Start of Source excerpt

They sailed from the Nore on the 4th of June : on the 6th of the following month they were in

lat. 79° 56' 39"; long. 9° 43' 30" E. The next day, about the place where most of the old discoverers had been stopped, the Racehorse was beset with ice; but they hove her through with ice anchors. Capt. Phipps continued ranging along the ice, northward and westward, till the 24th ; he then tried to the eastward. On the 30th he was in lat. 80° 13'; long. 18° 48' E. among the islands and in the ice, with no appearance of an opening for the ships. The weather was exceedingly fine, mild, and unusually clear. Here they were becalmed in a large bay, with three apparent openings between the islands which formed it; but every where, as far as they could see, surrounded with ice. There was not a breath of air, the water was perfectly smooth, the ice covered with snow, low and even, except a few broken pieces, near the edge; and the pools of water in the middle of the ice-fields just crusted over with young ice. On the next day the ice closed upon them, and no opening was to be seen any where, except a hole or lake, as it might be called, of about a mile and a half in circumference, where the ships lay fast to the ice with their ice anchors. From these ice-fields they filled their casks with water, which was very pure and soft. The men were playing on the ice all day; but the Greenland pilots, who were further than they had ever been before, and considered that the season was far advancing, were alarmed at being thus beset.

End of Source excerpt

● Written task
In the passage about the Racehorse among the ice, how did the ships stay in place in the small lake of open water after the ice closed in?

Start of Records provided

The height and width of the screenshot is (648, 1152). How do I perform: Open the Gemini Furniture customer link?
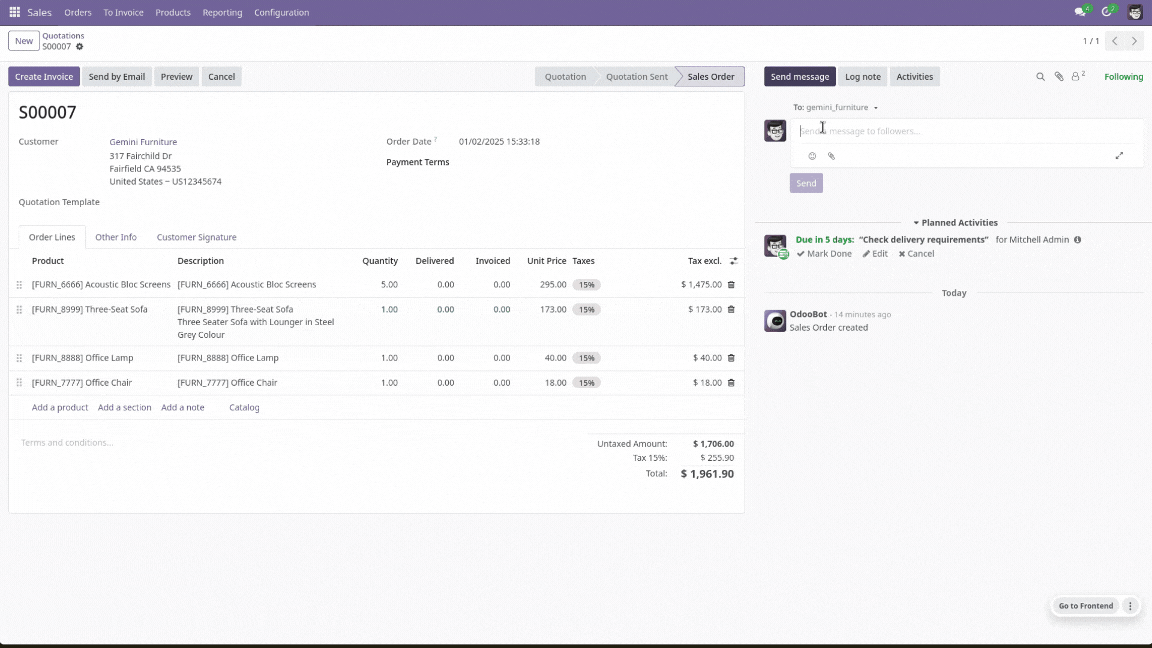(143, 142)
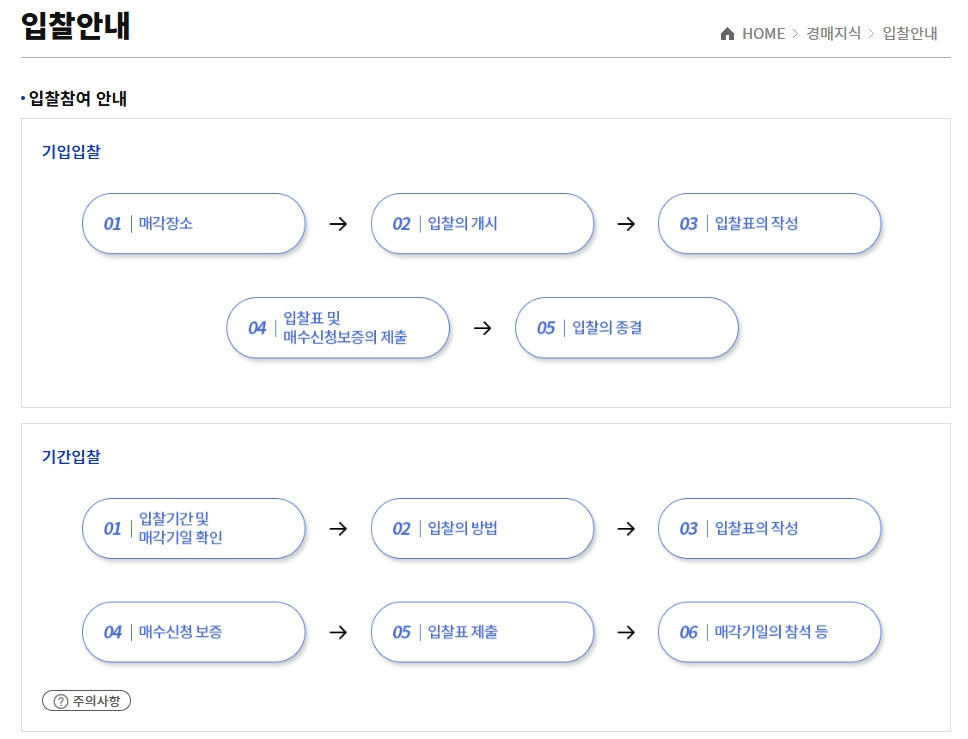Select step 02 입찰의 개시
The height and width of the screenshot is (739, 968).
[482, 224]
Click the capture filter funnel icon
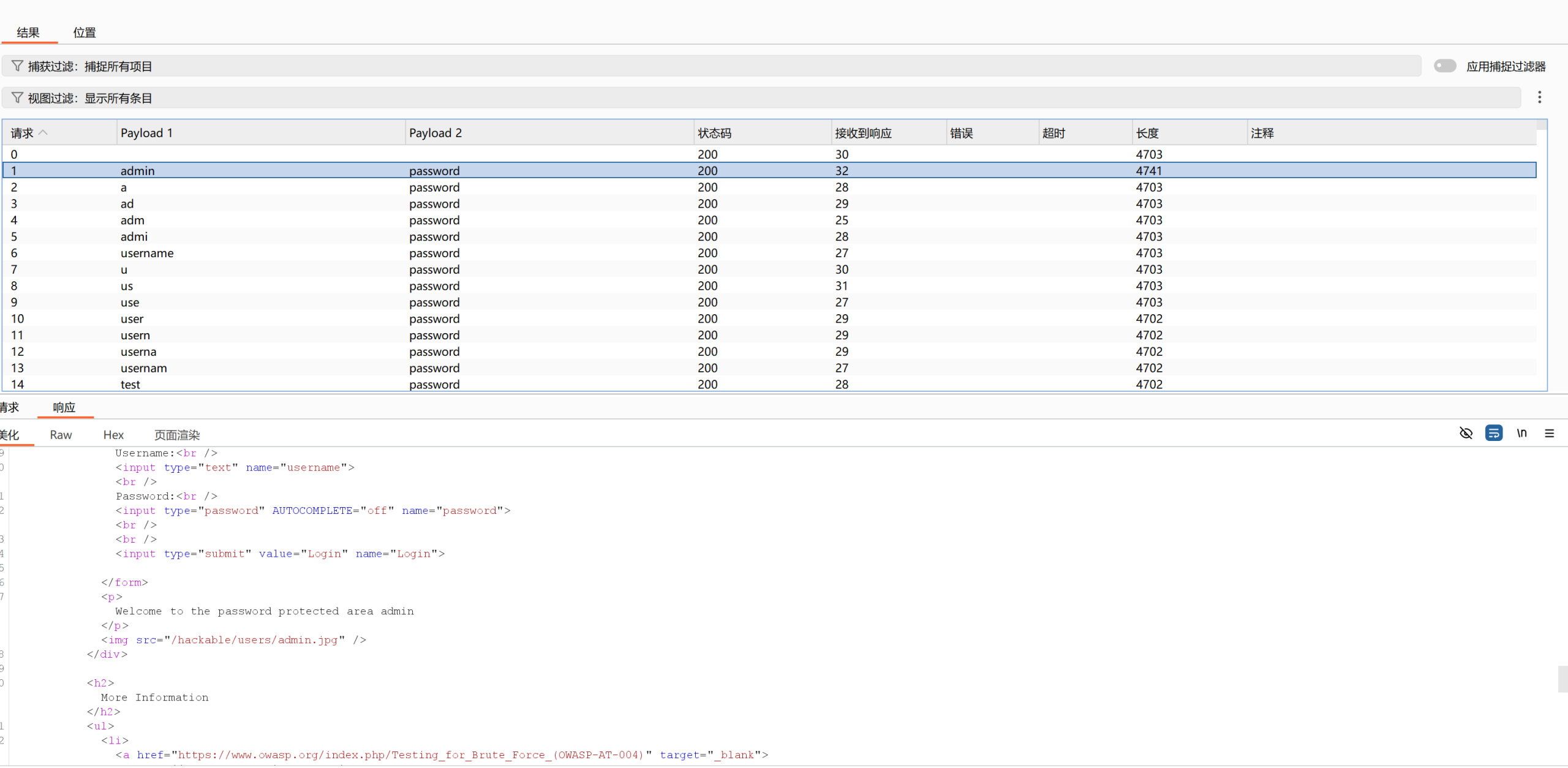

End of Records provided

● Solution for this task
They lay fast to the ice with their ice anchors.